In an emailed statement to the Times regarding the Vietnam project, a White House spokesperson said: “All of the president’s trade discussions are totally unrelated to the Trump Organization.”
The White House also insisted there was no conflict of interest because the president’s sons run the business.

The groundbreaking ceremony for what is billed as a luxury residential development with two 18-hole golf courses, worth $1.5B and set to be completed by 2027 (REUTERS)
Yet the second Trump administration has brazenly defied ethical standards, in reality. Trump last week hosted purchasers of his “memecoin” — a “digital currency” which critics say seems to serve no other purpose beyond trading, either for private financial gain or, in the case of those who visited the president’s Bedminster property for a depressing-looking meal on Thursday, to funnel money to the Trump family’s pockets in exchange for direct access to the president.
Some attendees told reporters after the event that they attended with the explicit hopes of appealing to the president about specific issues.
The Trump Organization’s Vietnam development is set to feature a riverside resort with two golf courses and private villas for guests. It’s valued at around $1.5 billion and estimated to be completed in two years.
In a tweet on Saturday, the Trump Organization said: “We’re proud to break ground on Trump International Hanoi at Hung Yen — the first Trump-branded golf and residential development in Vietnam, in partnership with Hung Yen Hospitality and Kinh Bac City Development. This landmark destination will feature ultra-luxury villas, a world-class clubhouse, and two championship golf courses designed by Bryson DeChambeau. More than a destination, this is a bold statement of elegance, heritage, and global excellence — bringing the iconic Trump standard to one of the world’s most dynamic markets.”
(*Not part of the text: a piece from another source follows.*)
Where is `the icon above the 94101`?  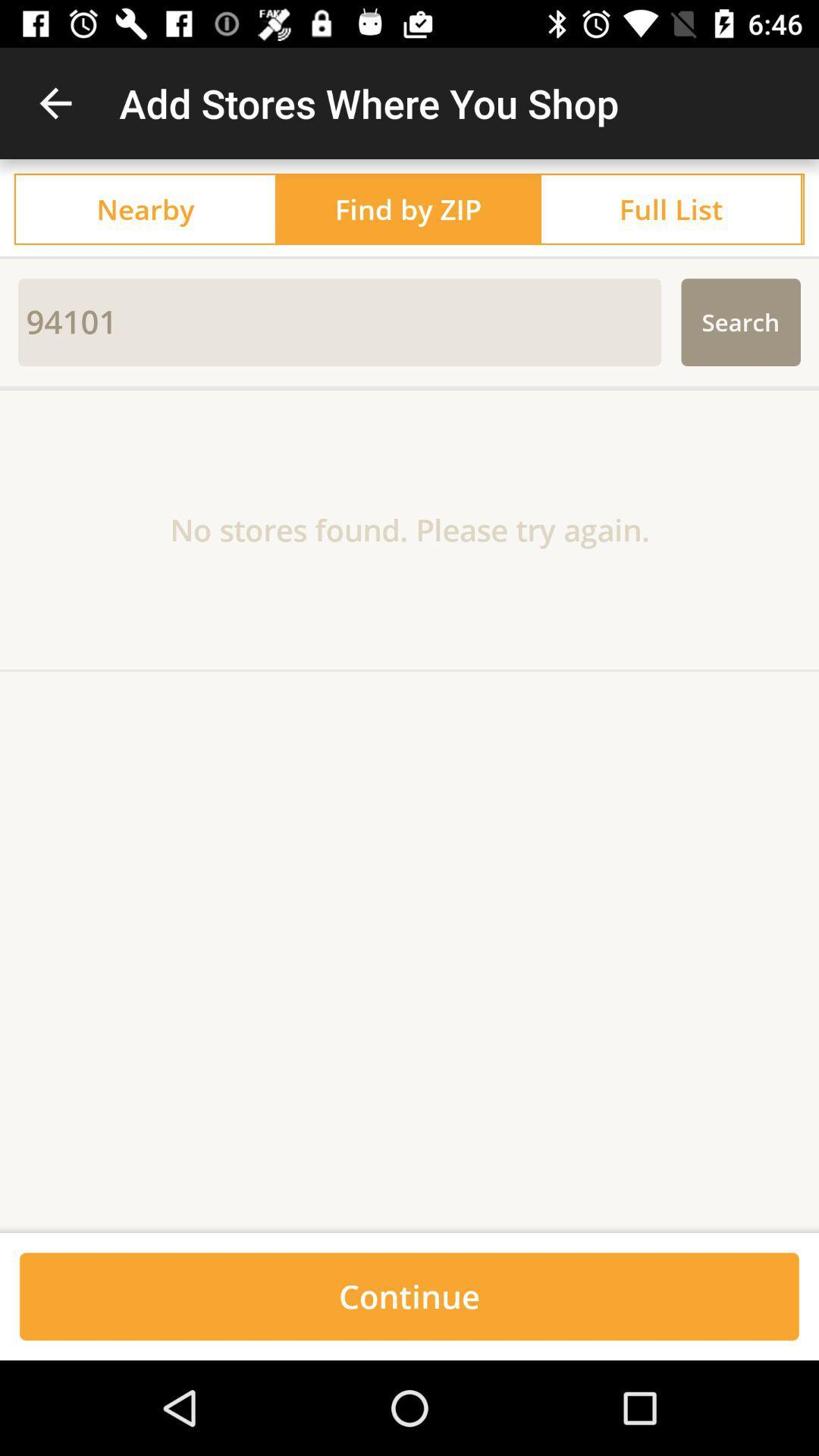
the icon above the 94101 is located at coordinates (410, 257).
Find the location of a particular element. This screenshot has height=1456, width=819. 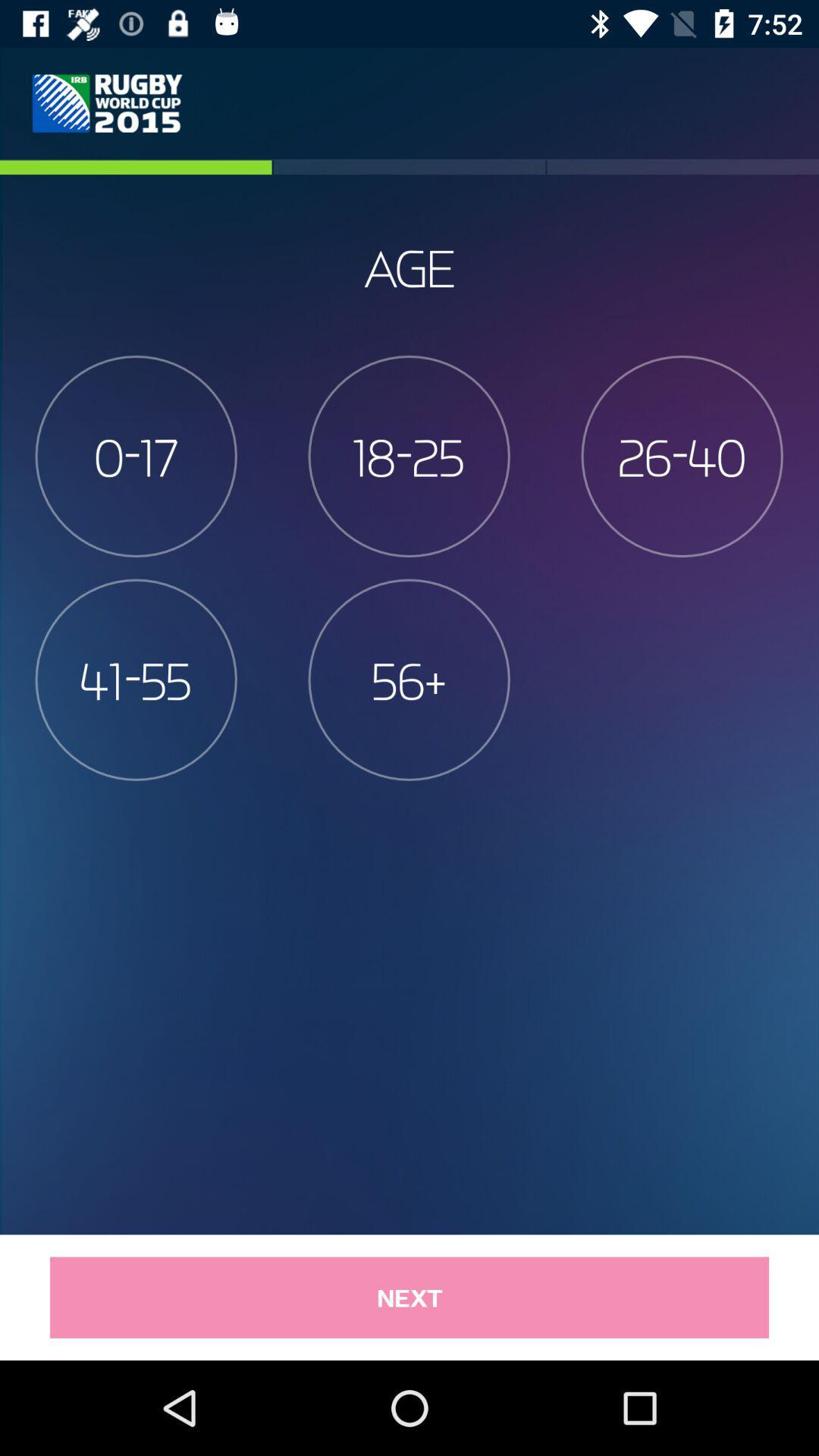

next is located at coordinates (410, 1297).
Erasing all doubt about the project’s ties to official relations between the U.S. government and his own, Vietnam’s prime minister Pham Minh Chinh said at the groundbreaking ceremony on Wednesday that the project would “receive maximum support” to “further strengthen the relationship between Vietnam and the U.S.”
The Independent has contacted the White House, the Trump Organization and the Vietnamese Embassy for comment.